Yannig Coullomb, des Chèvres du Garvan, éleveur qui pratique l’éco-pâturage, Sophie Patté, du Civam Finistère et Alix Levain chercheuse du projet ParChemins.

Dans le Finistère, avec l’aide du réseau Civam de la ruralité paysanne, une vingtaine d’éleveurs expérimentent l’éco-pâturage des animaux dans les milieux semi-naturels : zones humides, landes… Ils assurent l’entretien de ces milieux tout en explorant des techniques d’élevage respectueuses de l’environnement.

 

Agriculture en phase avec la nature

C’est un élevage particulièrement extensif, un mode de production à la fois ancestral et plutôt technique : le pâturage des animaux d’élevage en milieu semi-naturel. Sous l’impulsion du Civam Finistère, qui défend une agriculture paysanne et une ruralité durable, une vingtaine d’éleveurs du département s’intéressent à ces pratiques. Moutons, chèvres, vaches, chevaux paissent ainsi dans des zones fragiles qui retrouvent une vocation agricole, comme les prairies humides ou les fonds de vallée, les landes des monts d’Arrée ou du littoral, etc. C’est à la fois une action d’entretien de ces milieux et c’est bien un mode de production.

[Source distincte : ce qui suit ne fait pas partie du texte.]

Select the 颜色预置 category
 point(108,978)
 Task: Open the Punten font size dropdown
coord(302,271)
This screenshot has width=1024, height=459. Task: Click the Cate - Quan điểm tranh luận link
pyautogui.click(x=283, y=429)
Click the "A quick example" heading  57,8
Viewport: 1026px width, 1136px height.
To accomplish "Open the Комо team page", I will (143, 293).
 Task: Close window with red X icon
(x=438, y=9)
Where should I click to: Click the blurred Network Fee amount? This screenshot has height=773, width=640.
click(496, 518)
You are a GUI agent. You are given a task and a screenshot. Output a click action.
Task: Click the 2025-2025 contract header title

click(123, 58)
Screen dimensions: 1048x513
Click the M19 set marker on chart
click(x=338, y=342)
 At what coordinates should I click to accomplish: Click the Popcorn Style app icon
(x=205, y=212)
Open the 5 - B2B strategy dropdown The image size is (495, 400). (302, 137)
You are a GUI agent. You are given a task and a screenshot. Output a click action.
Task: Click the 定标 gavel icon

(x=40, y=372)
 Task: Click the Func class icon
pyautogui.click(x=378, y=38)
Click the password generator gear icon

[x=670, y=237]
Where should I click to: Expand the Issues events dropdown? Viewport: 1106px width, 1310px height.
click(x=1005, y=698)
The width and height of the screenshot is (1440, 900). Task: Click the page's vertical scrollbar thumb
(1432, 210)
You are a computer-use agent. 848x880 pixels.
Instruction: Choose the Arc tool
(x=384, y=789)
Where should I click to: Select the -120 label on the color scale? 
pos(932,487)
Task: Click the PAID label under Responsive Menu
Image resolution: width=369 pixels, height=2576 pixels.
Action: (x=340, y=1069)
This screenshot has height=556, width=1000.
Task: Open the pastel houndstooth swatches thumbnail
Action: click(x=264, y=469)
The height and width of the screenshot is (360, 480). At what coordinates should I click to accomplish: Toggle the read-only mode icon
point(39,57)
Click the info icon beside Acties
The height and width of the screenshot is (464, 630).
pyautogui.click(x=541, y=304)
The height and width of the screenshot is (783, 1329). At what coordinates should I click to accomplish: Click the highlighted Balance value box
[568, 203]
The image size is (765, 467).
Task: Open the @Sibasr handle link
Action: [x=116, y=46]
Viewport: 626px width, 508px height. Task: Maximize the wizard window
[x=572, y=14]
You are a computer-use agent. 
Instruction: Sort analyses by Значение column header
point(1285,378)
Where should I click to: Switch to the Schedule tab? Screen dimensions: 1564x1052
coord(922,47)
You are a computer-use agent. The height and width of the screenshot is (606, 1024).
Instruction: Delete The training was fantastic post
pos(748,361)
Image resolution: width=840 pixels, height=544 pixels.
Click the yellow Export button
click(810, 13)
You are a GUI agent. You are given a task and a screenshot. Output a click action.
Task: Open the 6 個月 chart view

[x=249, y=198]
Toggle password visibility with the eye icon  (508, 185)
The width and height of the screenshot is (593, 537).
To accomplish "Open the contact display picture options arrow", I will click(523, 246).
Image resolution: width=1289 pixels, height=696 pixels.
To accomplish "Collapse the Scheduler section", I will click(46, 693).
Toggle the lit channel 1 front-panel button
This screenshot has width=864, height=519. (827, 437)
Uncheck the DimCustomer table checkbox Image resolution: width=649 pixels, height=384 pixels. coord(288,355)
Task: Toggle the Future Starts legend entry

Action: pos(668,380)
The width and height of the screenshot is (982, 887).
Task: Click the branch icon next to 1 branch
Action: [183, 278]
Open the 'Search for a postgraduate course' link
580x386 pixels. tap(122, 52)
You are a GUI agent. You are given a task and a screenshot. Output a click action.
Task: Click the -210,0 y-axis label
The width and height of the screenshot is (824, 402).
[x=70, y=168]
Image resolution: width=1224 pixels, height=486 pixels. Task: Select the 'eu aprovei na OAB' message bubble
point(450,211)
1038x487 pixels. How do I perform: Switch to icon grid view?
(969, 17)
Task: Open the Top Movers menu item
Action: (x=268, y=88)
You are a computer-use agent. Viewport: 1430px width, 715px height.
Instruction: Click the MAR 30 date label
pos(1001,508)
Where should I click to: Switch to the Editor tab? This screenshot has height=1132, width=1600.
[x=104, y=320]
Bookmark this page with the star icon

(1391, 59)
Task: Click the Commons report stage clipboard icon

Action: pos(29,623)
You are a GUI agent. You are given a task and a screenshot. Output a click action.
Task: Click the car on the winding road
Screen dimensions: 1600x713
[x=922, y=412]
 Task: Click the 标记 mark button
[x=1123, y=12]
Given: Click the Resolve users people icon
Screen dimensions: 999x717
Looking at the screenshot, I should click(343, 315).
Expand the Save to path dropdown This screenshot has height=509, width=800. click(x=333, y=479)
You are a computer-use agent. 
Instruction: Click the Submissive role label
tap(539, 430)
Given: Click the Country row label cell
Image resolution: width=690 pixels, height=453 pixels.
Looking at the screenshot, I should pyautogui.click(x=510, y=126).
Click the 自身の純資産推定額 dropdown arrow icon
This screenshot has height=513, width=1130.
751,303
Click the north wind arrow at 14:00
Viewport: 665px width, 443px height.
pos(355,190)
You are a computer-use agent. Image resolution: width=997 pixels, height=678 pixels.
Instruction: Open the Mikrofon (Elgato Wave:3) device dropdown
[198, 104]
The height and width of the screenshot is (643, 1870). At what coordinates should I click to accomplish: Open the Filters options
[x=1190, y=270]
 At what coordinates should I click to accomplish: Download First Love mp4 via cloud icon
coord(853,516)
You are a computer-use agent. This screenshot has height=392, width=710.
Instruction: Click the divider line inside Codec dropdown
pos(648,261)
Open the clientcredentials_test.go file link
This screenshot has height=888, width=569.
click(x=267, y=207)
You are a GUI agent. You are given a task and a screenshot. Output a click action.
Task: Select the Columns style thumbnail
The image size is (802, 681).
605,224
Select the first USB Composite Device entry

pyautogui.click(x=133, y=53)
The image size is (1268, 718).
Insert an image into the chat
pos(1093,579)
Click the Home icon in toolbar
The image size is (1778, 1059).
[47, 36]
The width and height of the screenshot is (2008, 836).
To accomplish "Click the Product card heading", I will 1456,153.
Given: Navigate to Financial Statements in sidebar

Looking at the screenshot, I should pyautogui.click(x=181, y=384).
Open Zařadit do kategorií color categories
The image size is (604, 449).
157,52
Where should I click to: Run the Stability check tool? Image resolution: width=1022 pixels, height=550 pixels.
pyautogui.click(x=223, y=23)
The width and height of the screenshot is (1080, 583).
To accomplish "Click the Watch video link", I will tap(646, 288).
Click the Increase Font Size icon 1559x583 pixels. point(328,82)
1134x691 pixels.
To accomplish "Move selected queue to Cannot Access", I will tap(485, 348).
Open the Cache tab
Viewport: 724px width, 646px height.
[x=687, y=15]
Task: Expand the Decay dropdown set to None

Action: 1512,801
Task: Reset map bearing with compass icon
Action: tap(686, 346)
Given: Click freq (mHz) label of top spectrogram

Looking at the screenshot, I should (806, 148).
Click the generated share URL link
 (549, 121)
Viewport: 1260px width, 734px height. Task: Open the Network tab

Concilier économie et écologie

Dans leur élevage des Chèvres du Garvan, Yannig Coulomb et sa compagne Gaëlle Kerléguer suivent cette démarche agro-écologique ; ils tirent ainsi parti d’espaces sur leurs terres qui resteraient “improductifs” sans leurs chèvres (et quelques vaches) qui y pâturent. Leur lait y gagne un goût unique… et les éleveurs économisent du foin et du temps ! On est donc à la fois dans une logique économique et écologique.

C’est une émission réalisée dans le cadre du projet Parchemins qui s’intéresse aux spécificités de l’agriculture littorale et à ses transformations.